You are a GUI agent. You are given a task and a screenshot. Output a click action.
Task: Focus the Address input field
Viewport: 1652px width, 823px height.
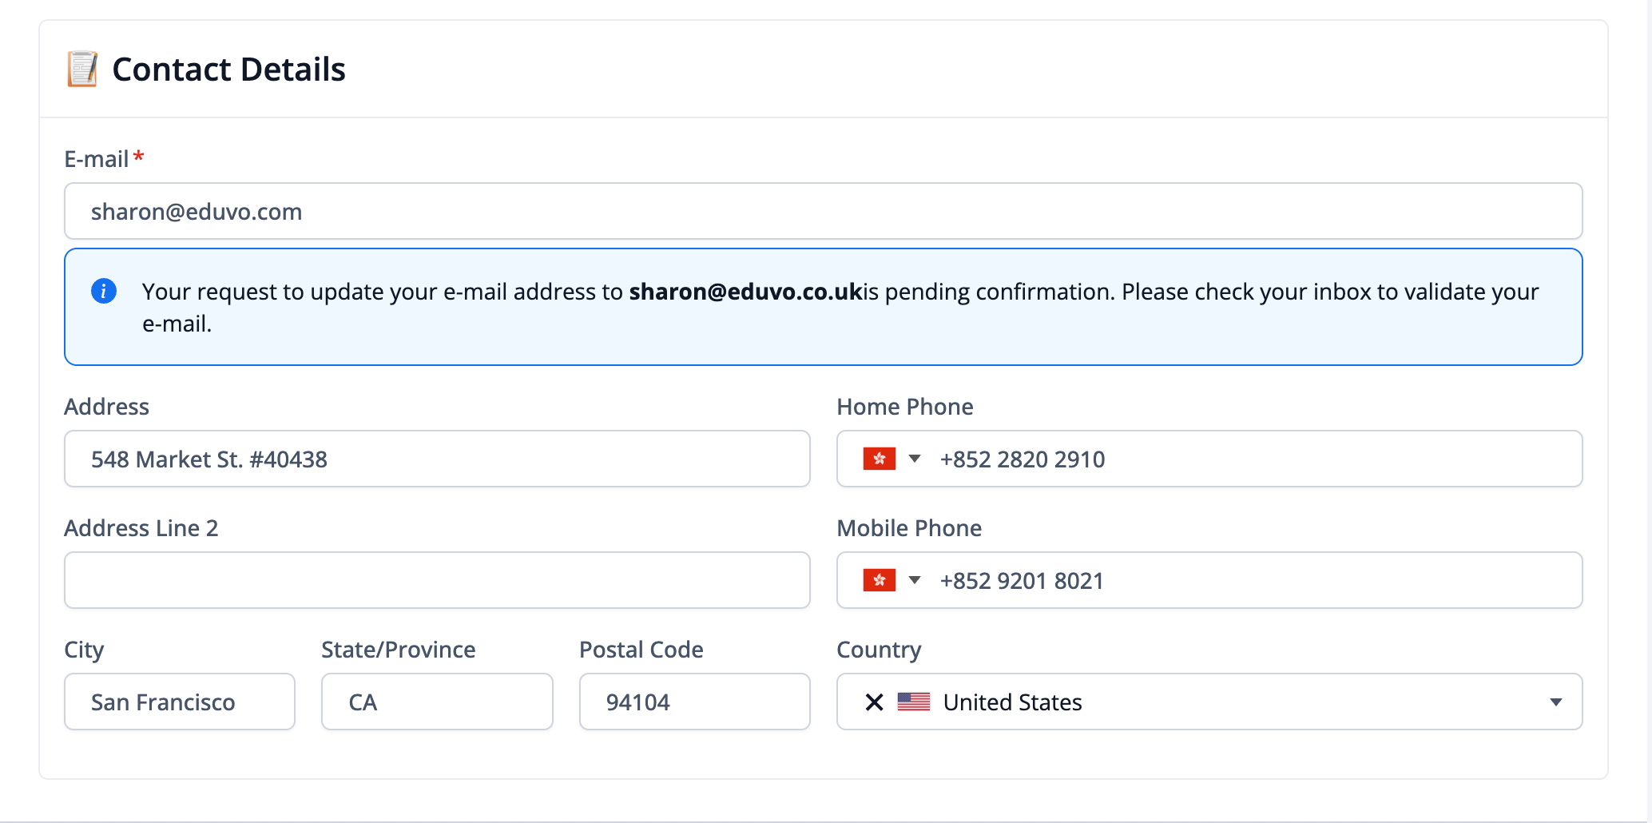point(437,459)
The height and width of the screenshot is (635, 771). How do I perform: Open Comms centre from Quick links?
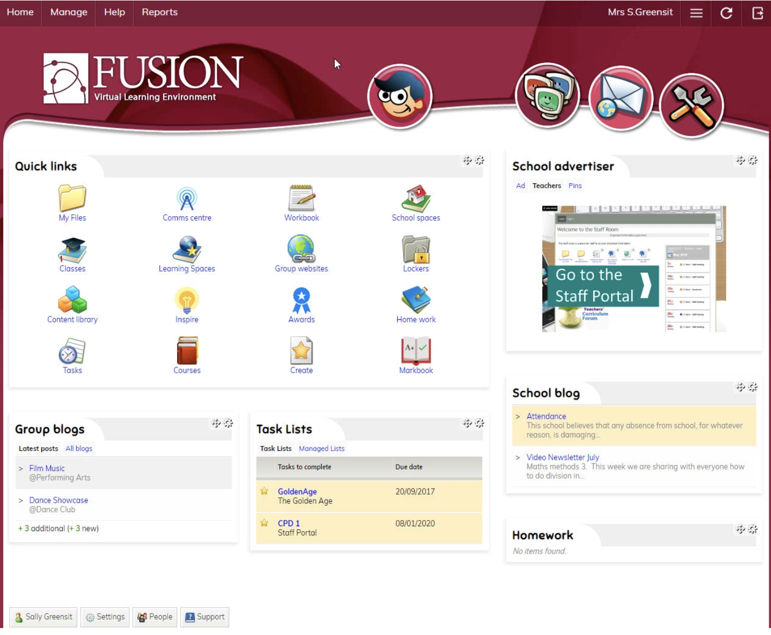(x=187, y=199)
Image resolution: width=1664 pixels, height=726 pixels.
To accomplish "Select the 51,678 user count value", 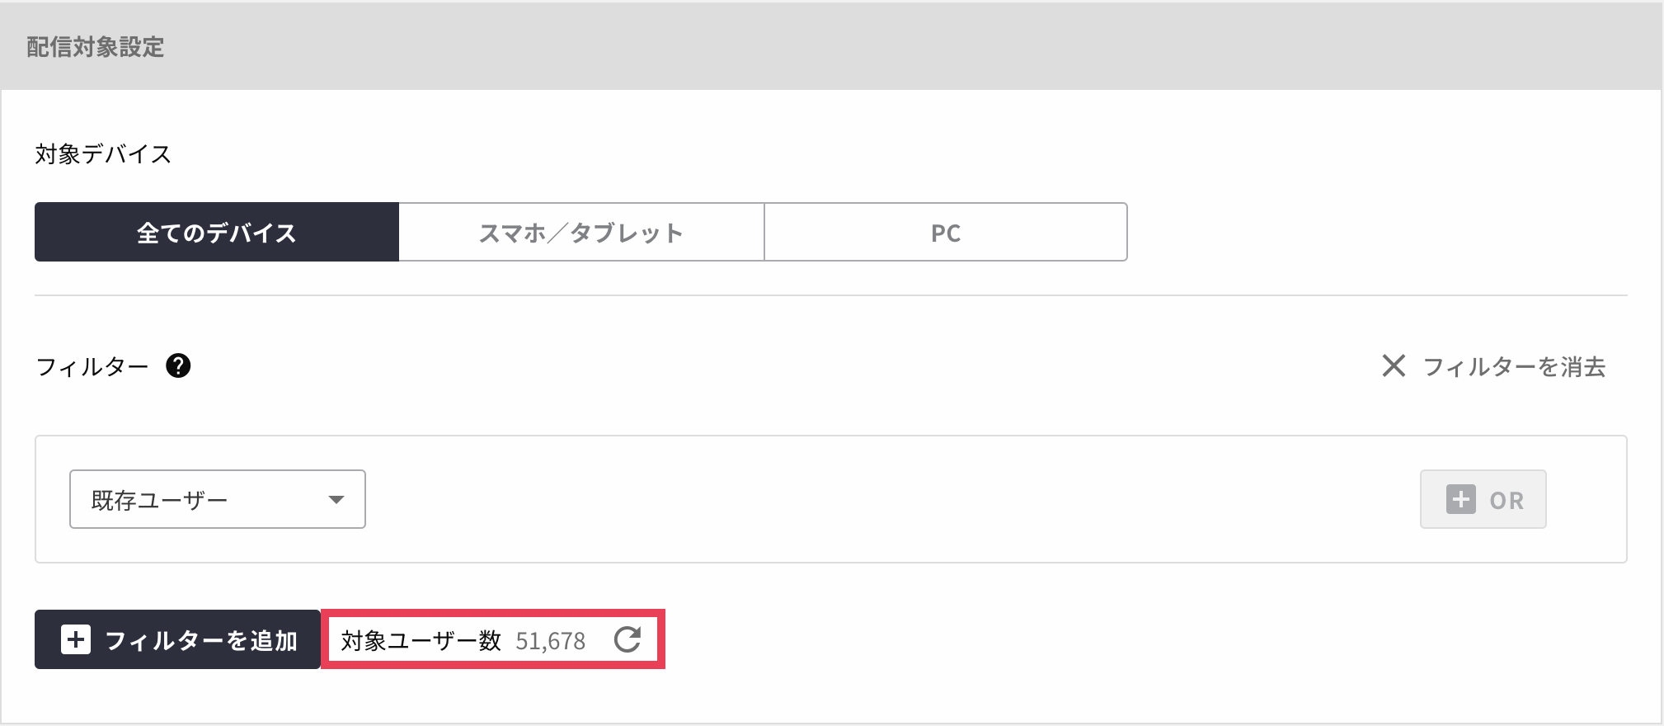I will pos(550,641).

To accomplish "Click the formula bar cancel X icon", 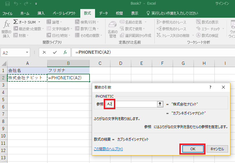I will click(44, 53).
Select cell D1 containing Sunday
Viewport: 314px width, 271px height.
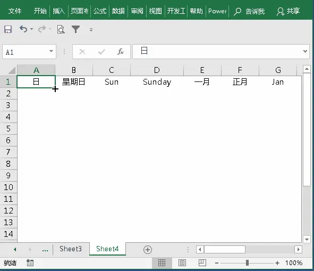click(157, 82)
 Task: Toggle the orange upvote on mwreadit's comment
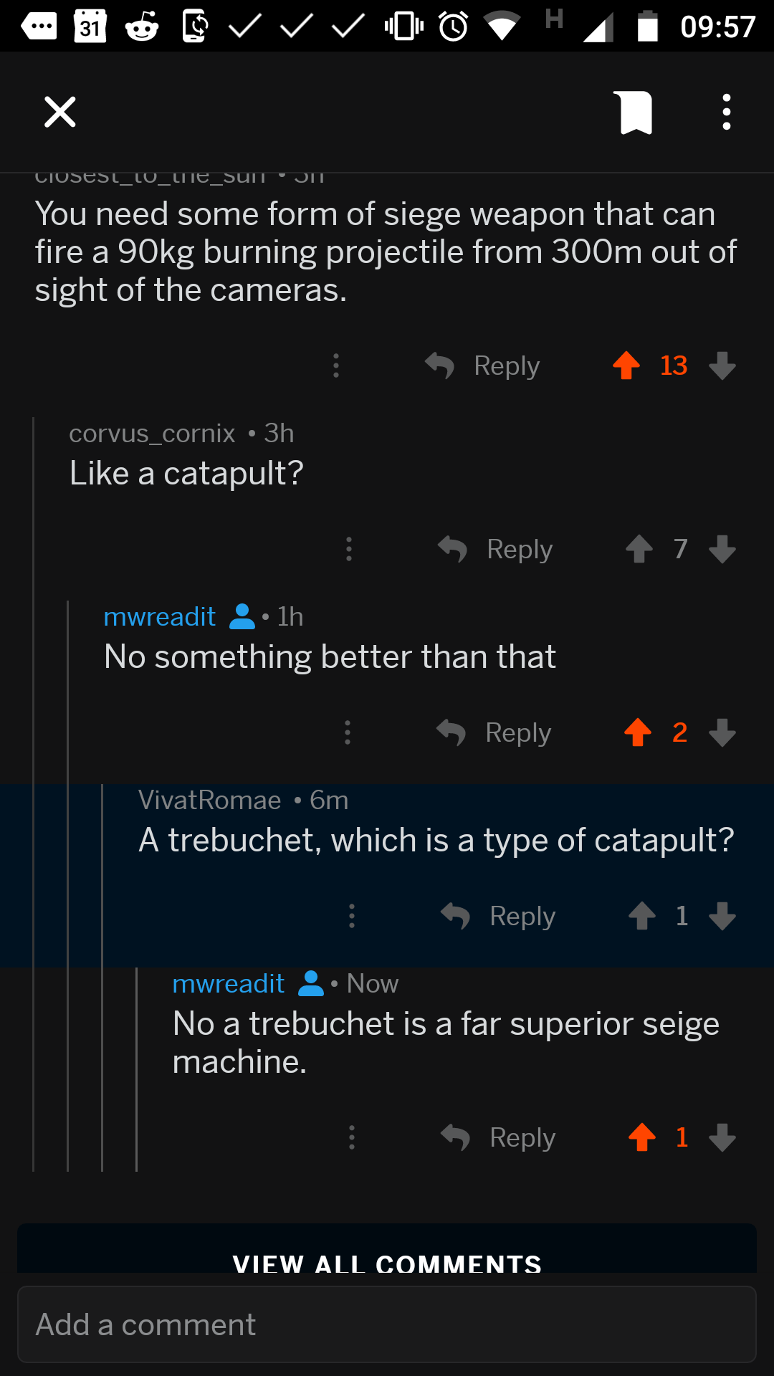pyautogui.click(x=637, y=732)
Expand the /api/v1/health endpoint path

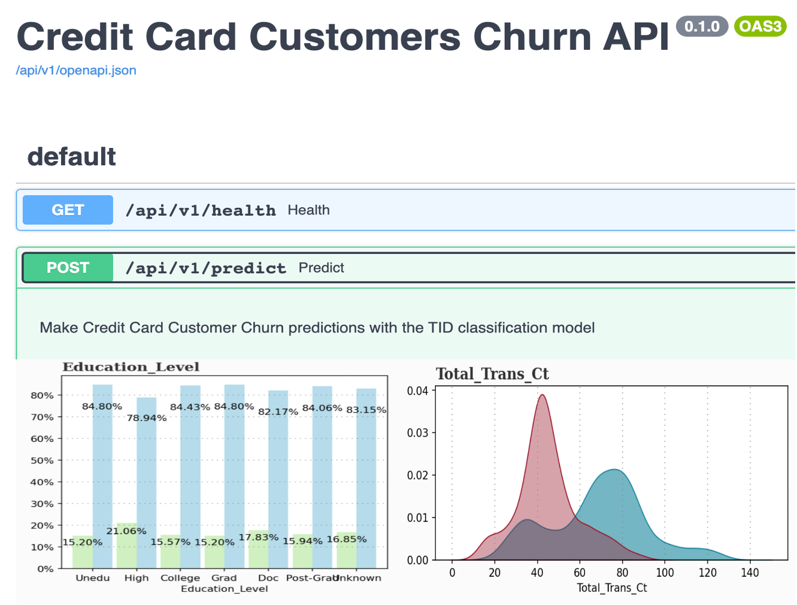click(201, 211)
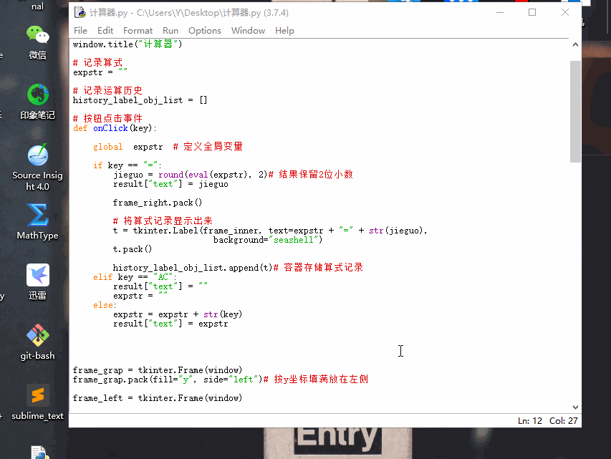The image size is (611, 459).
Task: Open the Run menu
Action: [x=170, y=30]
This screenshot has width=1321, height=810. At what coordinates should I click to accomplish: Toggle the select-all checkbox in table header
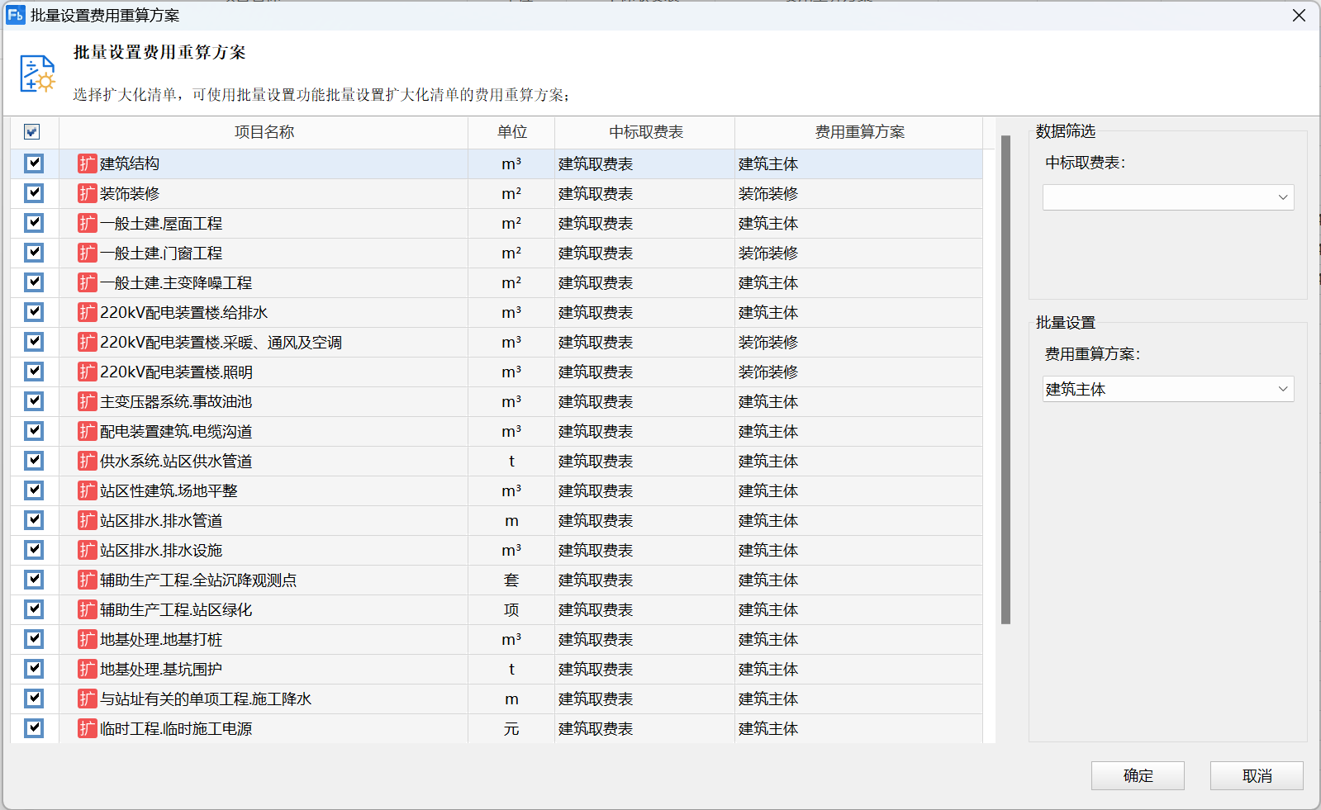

□ □ □ □

(Work to be completed): Give back exactly the lines from the line with "Task: Toggle the" through the end of the material above, and omit every picture.

(Written solution):
 Task: Toggle the orange upvote on mwreadit's comment
pyautogui.click(x=637, y=732)
Expand the /api/v1/health endpoint path

click(201, 211)
The image size is (611, 459).
Task: Open the Run menu
Action: [x=170, y=30]
This screenshot has width=1321, height=810. At what coordinates should I click to accomplish: Toggle the select-all checkbox in table header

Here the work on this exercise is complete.